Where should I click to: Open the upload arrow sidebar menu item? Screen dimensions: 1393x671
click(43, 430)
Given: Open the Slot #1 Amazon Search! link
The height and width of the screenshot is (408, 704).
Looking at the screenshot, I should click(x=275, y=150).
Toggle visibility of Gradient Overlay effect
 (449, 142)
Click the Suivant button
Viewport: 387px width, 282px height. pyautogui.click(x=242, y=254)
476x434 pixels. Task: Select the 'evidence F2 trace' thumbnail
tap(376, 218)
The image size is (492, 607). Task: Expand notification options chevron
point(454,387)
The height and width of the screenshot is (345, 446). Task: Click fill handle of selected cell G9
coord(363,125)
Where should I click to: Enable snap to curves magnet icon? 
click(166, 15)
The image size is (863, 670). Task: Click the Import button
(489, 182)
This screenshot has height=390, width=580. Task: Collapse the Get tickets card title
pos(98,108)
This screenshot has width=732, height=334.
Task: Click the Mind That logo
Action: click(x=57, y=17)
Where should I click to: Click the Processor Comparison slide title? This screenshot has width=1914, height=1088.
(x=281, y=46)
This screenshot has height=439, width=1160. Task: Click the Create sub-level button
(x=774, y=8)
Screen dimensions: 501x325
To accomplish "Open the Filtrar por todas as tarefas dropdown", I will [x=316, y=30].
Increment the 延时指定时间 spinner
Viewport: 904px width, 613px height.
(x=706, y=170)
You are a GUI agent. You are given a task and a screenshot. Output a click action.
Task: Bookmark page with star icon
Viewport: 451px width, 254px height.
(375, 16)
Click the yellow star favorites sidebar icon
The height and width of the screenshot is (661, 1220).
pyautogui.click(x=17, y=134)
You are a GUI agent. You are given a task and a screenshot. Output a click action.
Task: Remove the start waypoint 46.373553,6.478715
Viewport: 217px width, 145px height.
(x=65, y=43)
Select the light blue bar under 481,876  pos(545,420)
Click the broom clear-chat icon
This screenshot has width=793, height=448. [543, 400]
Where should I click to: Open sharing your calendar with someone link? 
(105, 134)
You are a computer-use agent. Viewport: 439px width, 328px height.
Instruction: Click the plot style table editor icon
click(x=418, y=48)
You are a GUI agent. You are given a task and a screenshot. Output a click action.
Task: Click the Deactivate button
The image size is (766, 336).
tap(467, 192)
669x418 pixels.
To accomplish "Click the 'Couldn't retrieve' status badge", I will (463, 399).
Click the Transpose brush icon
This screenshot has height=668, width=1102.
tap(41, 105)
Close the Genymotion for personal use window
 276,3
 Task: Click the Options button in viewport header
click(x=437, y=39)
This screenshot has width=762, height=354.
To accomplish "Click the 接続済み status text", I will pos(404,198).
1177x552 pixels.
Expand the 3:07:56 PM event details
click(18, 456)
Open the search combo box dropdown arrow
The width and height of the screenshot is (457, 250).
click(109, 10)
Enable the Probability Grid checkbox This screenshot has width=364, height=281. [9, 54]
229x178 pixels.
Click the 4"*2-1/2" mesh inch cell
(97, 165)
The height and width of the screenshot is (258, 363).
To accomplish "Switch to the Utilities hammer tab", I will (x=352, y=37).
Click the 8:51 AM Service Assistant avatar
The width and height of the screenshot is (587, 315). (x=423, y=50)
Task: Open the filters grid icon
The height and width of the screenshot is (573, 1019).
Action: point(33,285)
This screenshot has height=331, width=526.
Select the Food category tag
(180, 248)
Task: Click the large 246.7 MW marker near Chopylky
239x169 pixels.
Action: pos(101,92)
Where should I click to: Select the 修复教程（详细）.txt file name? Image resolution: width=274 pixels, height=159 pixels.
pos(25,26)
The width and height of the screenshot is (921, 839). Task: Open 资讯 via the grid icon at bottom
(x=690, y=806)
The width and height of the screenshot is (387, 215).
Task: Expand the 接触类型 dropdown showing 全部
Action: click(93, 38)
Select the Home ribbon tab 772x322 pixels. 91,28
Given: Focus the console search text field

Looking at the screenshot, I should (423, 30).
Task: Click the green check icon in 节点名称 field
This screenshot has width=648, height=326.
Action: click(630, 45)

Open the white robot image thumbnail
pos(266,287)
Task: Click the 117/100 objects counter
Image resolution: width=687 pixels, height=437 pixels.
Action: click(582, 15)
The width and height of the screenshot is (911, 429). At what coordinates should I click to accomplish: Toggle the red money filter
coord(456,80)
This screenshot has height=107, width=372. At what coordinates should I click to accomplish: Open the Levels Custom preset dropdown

- _WHAT YOU NEED TO DO_
Line by line, retype the entire listing exactly.

- _ANSWER SECTION_
Where should I click to: Open the upload arrow sidebar menu item? Screen dimensions: 1393x671
click(43, 430)
Given: Open the Slot #1 Amazon Search! link
The height and width of the screenshot is (408, 704).
Looking at the screenshot, I should click(x=275, y=150).
Toggle visibility of Gradient Overlay effect
 (449, 142)
Click the Suivant button
Viewport: 387px width, 282px height. pyautogui.click(x=242, y=254)
476x434 pixels. Task: Select the 'evidence F2 trace' thumbnail
tap(376, 218)
The image size is (492, 607). Task: Expand notification options chevron
point(454,387)
The height and width of the screenshot is (345, 446). Task: Click fill handle of selected cell G9
coord(363,125)
Where should I click to: Enable snap to curves magnet icon? 
click(166, 15)
The image size is (863, 670). Task: Click the Import button
(489, 182)
This screenshot has height=390, width=580. Task: Collapse the Get tickets card title
pos(98,108)
This screenshot has width=732, height=334.
Task: Click the Mind That logo
Action: click(x=57, y=17)
Where should I click to: Click the Processor Comparison slide title? This screenshot has width=1914, height=1088.
(x=281, y=46)
This screenshot has height=439, width=1160. Task: Click the Create sub-level button
(x=774, y=8)
Screen dimensions: 501x325
To accomplish "Open the Filtrar por todas as tarefas dropdown", I will [x=316, y=30].
Increment the 延时指定时间 spinner
Viewport: 904px width, 613px height.
(x=706, y=170)
You are a GUI agent. You are given a task and a screenshot. Output a click action.
Task: Bookmark page with star icon
Viewport: 451px width, 254px height.
(375, 16)
Click the yellow star favorites sidebar icon
The height and width of the screenshot is (661, 1220).
pyautogui.click(x=17, y=134)
You are a GUI agent. You are given a task and a screenshot. Output a click action.
Task: Remove the start waypoint 46.373553,6.478715
Viewport: 217px width, 145px height.
(x=65, y=43)
Select the light blue bar under 481,876  pos(545,420)
Click the broom clear-chat icon
This screenshot has width=793, height=448. [543, 400]
Where should I click to: Open sharing your calendar with someone link? 
(105, 134)
You are a computer-use agent. Viewport: 439px width, 328px height.
Instruction: Click the plot style table editor icon
click(x=418, y=48)
You are a GUI agent. You are given a task and a screenshot. Output a click action.
Task: Click the Deactivate button
The image size is (766, 336).
tap(467, 192)
669x418 pixels.
To accomplish "Click the 'Couldn't retrieve' status badge", I will (463, 399).
Click the Transpose brush icon
This screenshot has height=668, width=1102.
tap(41, 105)
Close the Genymotion for personal use window
 276,3
 Task: Click the Options button in viewport header
click(x=437, y=39)
This screenshot has width=762, height=354.
To accomplish "Click the 接続済み status text", I will pos(404,198).
1177x552 pixels.
Expand the 3:07:56 PM event details
click(18, 456)
Open the search combo box dropdown arrow
The width and height of the screenshot is (457, 250).
click(109, 10)
Enable the Probability Grid checkbox This screenshot has width=364, height=281. [9, 54]
229x178 pixels.
Click the 4"*2-1/2" mesh inch cell
(97, 165)
The height and width of the screenshot is (258, 363).
To accomplish "Switch to the Utilities hammer tab", I will (x=352, y=37).
Click the 8:51 AM Service Assistant avatar
The width and height of the screenshot is (587, 315). (x=423, y=50)
Task: Open the filters grid icon
The height and width of the screenshot is (573, 1019).
Action: point(33,285)
This screenshot has height=331, width=526.
Select the Food category tag
(180, 248)
Task: Click the large 246.7 MW marker near Chopylky
239x169 pixels.
Action: pos(101,92)
Where should I click to: Select the 修复教程（详细）.txt file name? Image resolution: width=274 pixels, height=159 pixels.
pos(25,26)
The width and height of the screenshot is (921, 839). Task: Open 资讯 via the grid icon at bottom
(x=690, y=806)
The width and height of the screenshot is (387, 215).
Task: Expand the 接触类型 dropdown showing 全部
Action: click(93, 38)
Select the Home ribbon tab 772x322 pixels. 91,28
Given: Focus the console search text field

Looking at the screenshot, I should (423, 30).
Task: Click the green check icon in 节点名称 field
This screenshot has width=648, height=326.
Action: click(630, 45)

Open the white robot image thumbnail
pos(266,287)
Task: Click the 117/100 objects counter
Image resolution: width=687 pixels, height=437 pixels.
Action: click(582, 15)
The width and height of the screenshot is (911, 429). At what coordinates should I click to accomplish: Toggle the red money filter
coord(456,80)
This screenshot has height=107, width=372. At what coordinates should I click to accomplish: Open the Levels Custom preset dropdown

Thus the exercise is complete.